Marrinan was subsequently disbarred and expelled by Lincoln's Inn but Butler was forced to appoint a committee of Privy Counsellors under Sir Norman Birkett to look into the prerogative power of intercepting telephone communications.

=="Big Edge"==
In the 1960s, Hill was busy fleecing aristocrats at card tables. In Douglas Thompson's book The Hustlers and the documentary on Channel 4, The Real Casino Royale, the club's former financial director John Burke and Hill's associate Bobby McKew, claimed that John Aspinall worked with Hill to cheat the players at the Clermont Club. Some of the wealthiest people in Britain were swindled out of millions of pounds, thanks to a gambling con known as "the Big Edge".

Marked cards could be discovered too easily; instead the low cards were slightly bent across their width in a small mangle before being repackaged. High cards were slightly bent lengthwise. Hill's card sharks were introduced to the tables by Aspinall; they could read whether a card was high, low or an unbent zero card (10 to king) thus gaining a 60–40 advantage. The final stage involved "skimming" the profits from the table to avoid attention. On the first night of the operation, the tax-free winnings for the house were £14,000 (equivalent to £ in 2023). According to McKew, the 18th Earl of Derby lost £40,000 (equivalent to £ in 2023) in one night.

The club's former financial director John Burke quit in late 1965, a year into the scam. He had been tipped off about an investigation but Aspinall was determined to carry on. Aspinall no longer had someone to deal with "the dirty end" of the operation. After two years' operation the Big Edge was closed. Hill respected Aspinall's decision, and the partnership was dissolved.

==Later life==
Hill was also involved in property development. He bought the biggest nightclub in Tangier, Churchills, for his wife, Gypsy, who ran it from 1966 until the mid-1970s. An affair he had with dancer Diana Harris led to the birth of a son, Justin, in 1973. In 1975, Diana Harris died by suicide, and Gypsy and Billy Hill adopted Justin.

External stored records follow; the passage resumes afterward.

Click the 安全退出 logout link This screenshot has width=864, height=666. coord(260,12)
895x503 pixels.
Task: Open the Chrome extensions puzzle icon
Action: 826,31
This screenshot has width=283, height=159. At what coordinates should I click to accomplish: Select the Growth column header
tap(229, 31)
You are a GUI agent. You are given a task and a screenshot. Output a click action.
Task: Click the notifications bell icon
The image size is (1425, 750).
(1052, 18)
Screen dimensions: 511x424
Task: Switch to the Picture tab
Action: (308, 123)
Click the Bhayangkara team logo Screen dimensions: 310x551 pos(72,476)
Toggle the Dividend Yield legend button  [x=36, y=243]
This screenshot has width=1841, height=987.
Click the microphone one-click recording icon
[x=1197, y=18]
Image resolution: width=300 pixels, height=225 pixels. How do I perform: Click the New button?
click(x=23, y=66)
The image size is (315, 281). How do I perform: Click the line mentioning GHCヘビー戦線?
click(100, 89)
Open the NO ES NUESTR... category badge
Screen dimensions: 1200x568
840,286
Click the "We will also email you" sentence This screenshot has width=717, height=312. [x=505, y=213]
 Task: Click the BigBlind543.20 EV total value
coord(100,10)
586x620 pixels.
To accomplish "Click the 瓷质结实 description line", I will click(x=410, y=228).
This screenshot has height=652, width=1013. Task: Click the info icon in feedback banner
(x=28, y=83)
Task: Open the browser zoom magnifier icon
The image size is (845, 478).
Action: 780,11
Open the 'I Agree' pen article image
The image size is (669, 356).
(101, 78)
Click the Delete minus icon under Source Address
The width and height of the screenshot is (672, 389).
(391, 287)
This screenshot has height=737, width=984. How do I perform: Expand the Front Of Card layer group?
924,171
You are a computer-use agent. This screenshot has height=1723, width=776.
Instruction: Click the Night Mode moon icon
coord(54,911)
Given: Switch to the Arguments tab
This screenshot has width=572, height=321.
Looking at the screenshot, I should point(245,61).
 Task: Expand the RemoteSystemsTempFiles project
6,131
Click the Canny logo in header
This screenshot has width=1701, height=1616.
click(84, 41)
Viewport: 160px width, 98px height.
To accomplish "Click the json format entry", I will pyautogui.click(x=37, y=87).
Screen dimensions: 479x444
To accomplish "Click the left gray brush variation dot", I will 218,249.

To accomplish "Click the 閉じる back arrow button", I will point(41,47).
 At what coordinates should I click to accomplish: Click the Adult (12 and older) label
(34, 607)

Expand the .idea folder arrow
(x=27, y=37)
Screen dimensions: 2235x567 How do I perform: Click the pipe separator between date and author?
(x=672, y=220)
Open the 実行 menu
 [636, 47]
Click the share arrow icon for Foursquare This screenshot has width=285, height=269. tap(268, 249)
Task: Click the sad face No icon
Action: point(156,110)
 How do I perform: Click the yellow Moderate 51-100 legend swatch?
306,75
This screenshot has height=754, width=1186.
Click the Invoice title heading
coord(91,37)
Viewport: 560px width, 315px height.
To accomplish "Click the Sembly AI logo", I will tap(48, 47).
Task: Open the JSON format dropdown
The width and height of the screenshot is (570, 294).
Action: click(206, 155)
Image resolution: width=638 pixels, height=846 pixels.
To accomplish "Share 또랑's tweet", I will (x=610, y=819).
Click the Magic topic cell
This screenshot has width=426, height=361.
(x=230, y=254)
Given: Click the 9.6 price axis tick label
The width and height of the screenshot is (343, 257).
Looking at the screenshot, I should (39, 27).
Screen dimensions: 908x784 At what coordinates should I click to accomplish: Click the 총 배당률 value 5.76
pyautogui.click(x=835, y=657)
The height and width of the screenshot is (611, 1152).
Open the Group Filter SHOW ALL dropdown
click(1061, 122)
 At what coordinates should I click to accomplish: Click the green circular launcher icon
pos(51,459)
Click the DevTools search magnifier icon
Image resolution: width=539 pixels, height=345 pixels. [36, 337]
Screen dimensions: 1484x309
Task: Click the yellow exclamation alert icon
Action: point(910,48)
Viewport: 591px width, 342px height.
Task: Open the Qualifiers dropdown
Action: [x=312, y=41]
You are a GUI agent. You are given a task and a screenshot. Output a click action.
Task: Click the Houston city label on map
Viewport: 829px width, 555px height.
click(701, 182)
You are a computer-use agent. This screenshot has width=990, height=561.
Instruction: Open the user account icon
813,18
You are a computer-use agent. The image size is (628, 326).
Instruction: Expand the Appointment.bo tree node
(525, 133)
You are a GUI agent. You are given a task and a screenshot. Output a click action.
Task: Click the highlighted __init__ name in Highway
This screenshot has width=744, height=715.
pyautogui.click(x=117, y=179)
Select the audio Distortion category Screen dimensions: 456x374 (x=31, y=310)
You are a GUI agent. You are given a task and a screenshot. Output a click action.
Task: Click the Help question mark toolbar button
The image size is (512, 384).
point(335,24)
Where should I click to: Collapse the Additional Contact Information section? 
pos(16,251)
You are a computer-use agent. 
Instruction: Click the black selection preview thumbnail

Hill died from myocarditis at his home in Bayswater on 1 January 1984, aged 72; his death certificate said he worked in "demolition".

==Other==
In 1963, Mickey Spillane was playing Mike Hammer in The Girl Hunters in London, where he met Hill and showed him around the set. When the prop department could not find Spillane a real M1911 pistol, Hill brought the producers several real pistols to use in the film.

Hill's only child, Justin, republished his father's memoirs in December 2008 with a modern introduction and previously unpublished photographs.

Hill is a major character in the 2019 film Once Upon a Time in London.

Hill features in the 2025 Sky History documentary series Original Gangsters with Sean Bean.